What investors should model from these relationships
- Concentration risk is the primary valuation lever. Historical disclosure that a single client generated ~74% of crypto services revenue in 2024 is a material signal; model scenarios must include client loss and replacement cadence rather than assuming steady reuse of existing contracts.
- Contract durability is limited. With custody sometimes rendered over a single day and many commercial terms one-to-two years, revenue volatility is structural — subscription economics exist, but short contract horizons raise churn sensitivity.

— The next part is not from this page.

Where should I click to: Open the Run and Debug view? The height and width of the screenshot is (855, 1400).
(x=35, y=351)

- Fleet of buyers and sellers is mixed. Bakkt acts as principal on trade settlements while simultaneously providing custodial SaaS; disruption to custody or clearing relationships (e.g., EDX, ICE) could create service interruption or increased capital requirements.
- Strategic simplification, but lower top-line near term. The sale of the Loyalty business to Project Labrador and the termination of major loyalty contracts reduce non-core revenue but clarify management focus on crypto and stablecoin infrastructure.
For a deeper breakdown of Bakkt’s counterparties and operational exposures, view our company relationship page at NullExposure: https://nullexposure.com/.
Final take
Bakkt is an enterprise infrastructure play with high operational leverage to client retention and custody continuity. The company’s shift away from loyalty assets simplifies the model but intensifies reliance on crypto trading and custody clients — a segment where historical concentration has been material and contract tenors short. Investors should foreground counterparty concentration and custody counterparty diversification when assessing Bakkt’s risk-adjusted revenue trajectory.